Gadelha, como é conhecido, orgulha-se de ter participado da formação de juízes, advogados, servidores das forças de segurança e tantos outros profissionais, mas, principalmente, de professores. Ao menos dois deles atuam na Universidade de Brasília (UnB), nos departamentos de Línguas e de Sociologia. Outros voltaram para o Centro de Ensino Médio (CEM) 9 de Ceilândia e alçaram até mesmo cargos de gestão na escola. "Eram meninos e meninas que entraram aqui na sétima série (hoje oitavo ano). Tivemos a oportunidade, em sala de aula, de mostrar a eles a importância da educação", afirma.

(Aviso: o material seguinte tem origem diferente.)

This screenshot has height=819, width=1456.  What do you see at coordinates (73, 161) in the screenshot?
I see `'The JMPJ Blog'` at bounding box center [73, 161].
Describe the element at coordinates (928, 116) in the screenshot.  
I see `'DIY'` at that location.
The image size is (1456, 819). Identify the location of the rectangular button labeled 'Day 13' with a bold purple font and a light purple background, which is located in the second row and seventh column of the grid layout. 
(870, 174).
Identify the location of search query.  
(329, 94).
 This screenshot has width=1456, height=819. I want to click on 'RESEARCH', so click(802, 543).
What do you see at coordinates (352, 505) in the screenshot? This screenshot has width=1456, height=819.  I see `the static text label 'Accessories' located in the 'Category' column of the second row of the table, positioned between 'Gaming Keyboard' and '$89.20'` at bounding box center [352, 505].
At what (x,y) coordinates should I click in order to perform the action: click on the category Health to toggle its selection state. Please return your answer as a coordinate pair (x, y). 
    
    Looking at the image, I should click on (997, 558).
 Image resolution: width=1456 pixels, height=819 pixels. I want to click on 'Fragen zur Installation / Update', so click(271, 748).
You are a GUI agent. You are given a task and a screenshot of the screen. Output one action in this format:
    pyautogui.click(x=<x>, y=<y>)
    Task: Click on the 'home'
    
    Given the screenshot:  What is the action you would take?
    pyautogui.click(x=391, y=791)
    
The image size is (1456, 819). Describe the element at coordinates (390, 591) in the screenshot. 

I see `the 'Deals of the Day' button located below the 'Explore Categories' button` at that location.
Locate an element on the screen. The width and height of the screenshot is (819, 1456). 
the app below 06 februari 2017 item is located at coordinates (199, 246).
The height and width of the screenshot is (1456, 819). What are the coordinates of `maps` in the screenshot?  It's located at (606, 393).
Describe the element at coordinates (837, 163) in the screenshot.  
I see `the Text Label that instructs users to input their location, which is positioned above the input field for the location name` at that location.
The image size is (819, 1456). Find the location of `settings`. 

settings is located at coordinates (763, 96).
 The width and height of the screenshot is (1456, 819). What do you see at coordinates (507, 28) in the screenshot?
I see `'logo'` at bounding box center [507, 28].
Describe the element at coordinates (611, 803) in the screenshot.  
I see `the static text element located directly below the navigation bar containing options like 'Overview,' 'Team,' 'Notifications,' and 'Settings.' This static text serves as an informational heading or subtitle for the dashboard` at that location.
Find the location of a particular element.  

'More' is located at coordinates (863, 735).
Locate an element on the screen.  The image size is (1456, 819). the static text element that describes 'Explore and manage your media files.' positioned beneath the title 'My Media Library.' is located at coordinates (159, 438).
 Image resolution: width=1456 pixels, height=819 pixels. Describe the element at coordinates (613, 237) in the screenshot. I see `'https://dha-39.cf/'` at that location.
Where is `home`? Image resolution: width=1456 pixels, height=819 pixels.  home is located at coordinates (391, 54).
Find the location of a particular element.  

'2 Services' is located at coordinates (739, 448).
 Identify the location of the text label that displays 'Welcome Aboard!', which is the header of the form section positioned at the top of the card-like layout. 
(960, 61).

Em sala de aula e nos anos que passou na direção da escola, Gadelha sempre se recusou a limitar a prática pedagógica e a rotular estudantes como incapazes de desenvolver qualquer tarefa que fosse. Para ele, essa é uma questão filosófica: a pergunta feita a uma criança, a um adolescente ou a um adulto pode ser a mesma, o que muda é o nível de exigência com relação à resposta. A partir daí, cabe ao professor guiar o caminho pelo aprendizado. "O problema é que criou-se um conceito de normalidade, de um certo grau de resposta, que nem sempre é compatível para todos os níveis de compreensão", avalia o especialista em filosofia e sociologia.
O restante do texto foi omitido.